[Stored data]
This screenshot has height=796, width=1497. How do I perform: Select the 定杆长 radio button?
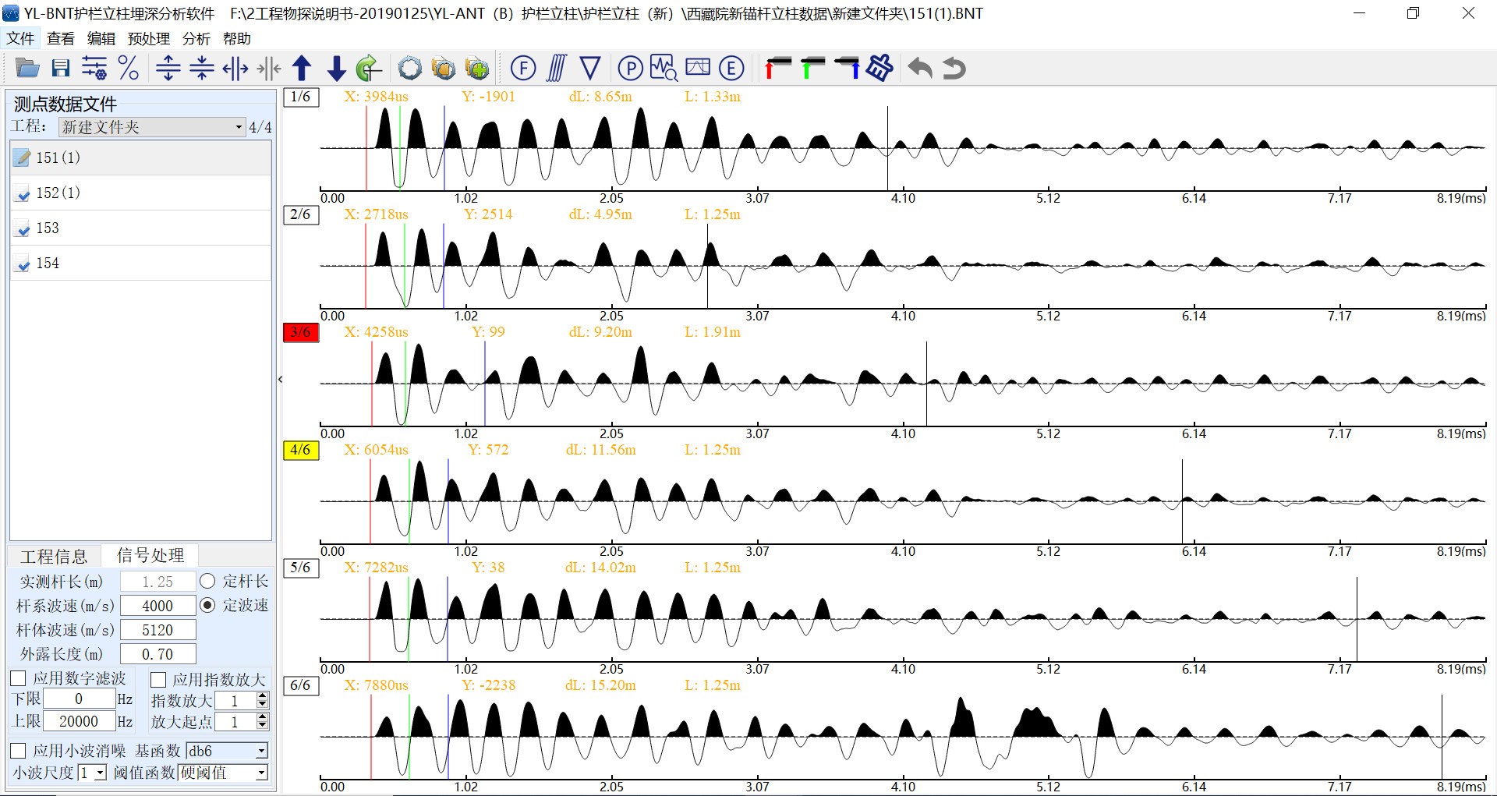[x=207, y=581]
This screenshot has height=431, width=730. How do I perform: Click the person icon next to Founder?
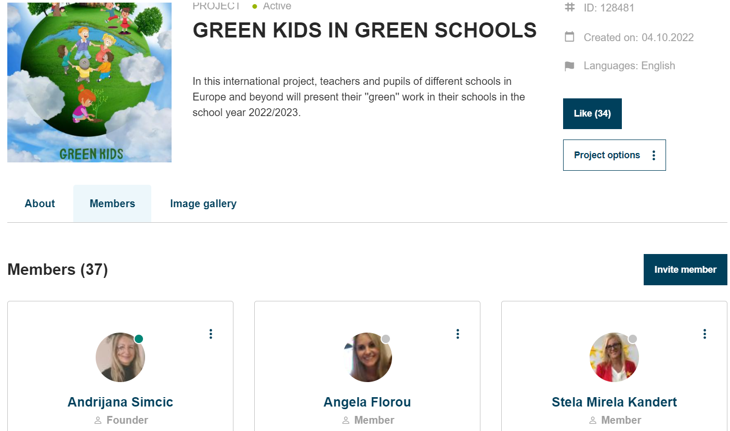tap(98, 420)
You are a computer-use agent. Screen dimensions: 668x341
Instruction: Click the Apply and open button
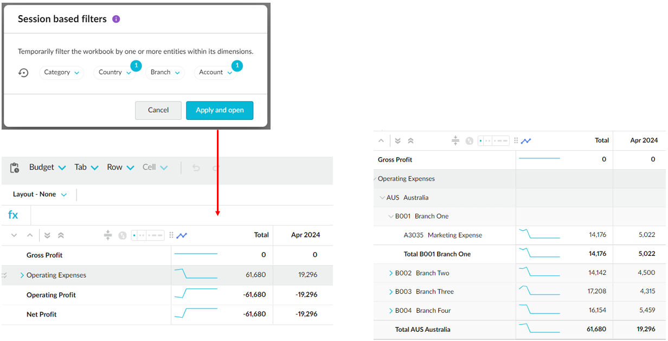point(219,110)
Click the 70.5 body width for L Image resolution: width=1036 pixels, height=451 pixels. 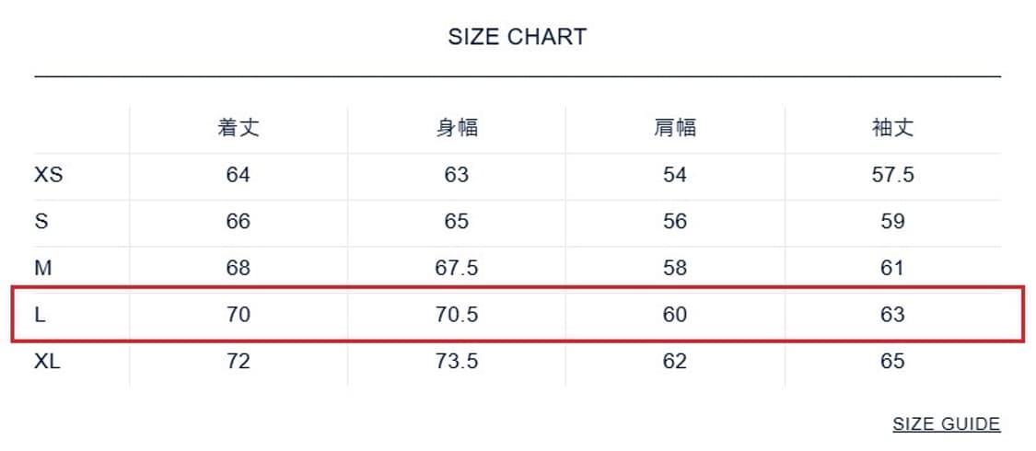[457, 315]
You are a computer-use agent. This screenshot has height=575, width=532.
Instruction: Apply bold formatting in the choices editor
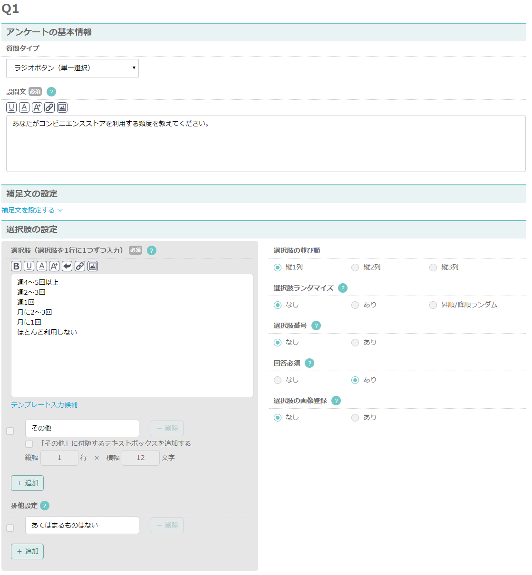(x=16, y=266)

▶ _TASK DETAILS_
With the pictures omitted, print precisely the lines from the one with "You are a computer-use agent. This" to the final line of the records, both included.

▶ _RESULT OF THIS EXERCISE_
You are a computer-use agent. This screenshot has height=575, width=532.
Instruction: Apply bold formatting in the choices editor
(x=16, y=266)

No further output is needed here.